Bien que les données sur l’économie du Canada et les émissions de gaz à effet de serre soient abondantes, elles font rarement le lien entre les deux. Les chercheurs ont entre autres de la difficulté à comparer le découplage à l’échelle sectorielle, car les secteurs ne sont pas divisés de la même façon dans les données sur le PIB et celles sur les GES.

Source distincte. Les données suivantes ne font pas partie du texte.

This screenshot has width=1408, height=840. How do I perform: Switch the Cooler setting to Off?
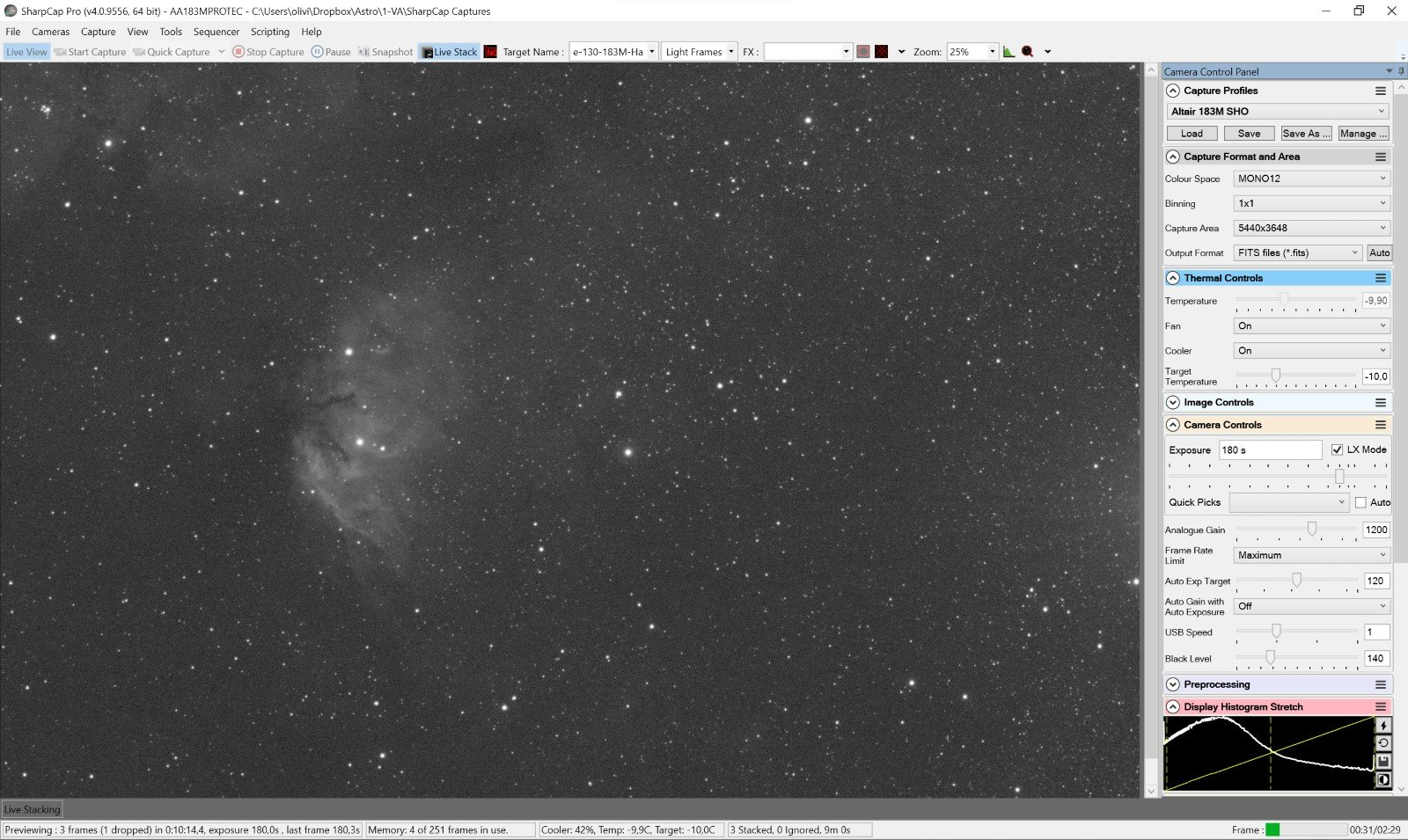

Statistique Canada a établi un compte de flux physique pour les données sectorielles des GES suivant le modèle du Système de comptabilité économique et environnementale de l’Organisation des Nations Unies (ONU) afin de permettre la comparaison avec les données correspondantes sur le PIB (StatCan, 2020). Toutefois, le maintien de ce compte est chronophage, et il existe des différences importantes entre les données de Statistique Canada et celles de l’inventaire officiel canadien des gaz à effet de serre produit par Environnement et Changement climatique Canada (ECCC) selon les normes de la Convention-cadre des Nations Unies sur les changements climatiques (ECCC, 2020). En 2017, les estimations d’émissions différaient de plus de 44 Mt. Afin de pouvoir approfondir l’analyse des rapports entre les émissions de GES et la croissance économique, les chercheurs ont besoin d’un accès facile à des données sur les GES qui correspondent au Système de classification des industries de l’Amérique du Nord (SCIAN) utilisé par les organismes statistiques du Canada, du Mexique et des États-Unis.
Comme mentionné dans l’encadré 1.1, les données de l’inventaire national sur les émissions territoriales pourraient être inexactes, car elles ne tiennent pas compte des carburants achetés ailleurs. Dans l’idéal, ECCC et les gouvernements des territoires devraient travailler ensemble à rectifier la situation pour que les territoires puissent être comparés avec les provinces.
- Nota : Sobre en carbone fait ici référence à l’équivalent dioxyde de carbone, qui comprend tous les GES.
- L’article d’Arik Levinson sur le découplage des émissions de dioxyde de soufre et de la croissance manufacturière aux États-Unis (2015) est un bon exemple d’analyse en profondeur d’une tendance de découplage. L’auteur y étudie deux facteurs – le changement de la composition du secteur et l’évolution des techniques – et conclut que 90% du découplage observé entre 1990 et 2008 est attribuable au second.
- L’OCDE utilise la productivité du CO2 comme statistique principale de la croissance verte. Cette statistique mesure les émissions de CO2 associées à la production d’énergie et ne tient donc pas compte des autres émissions de GES, par exemple le méthane agricole. Dans le cas où ces autres émissions seraient prises en compte, le classement resterait sensiblement le même, mais avec un score moins élevé pour certains pays où le secteur agricole est fort (ex. : Nouvelle-Zélande).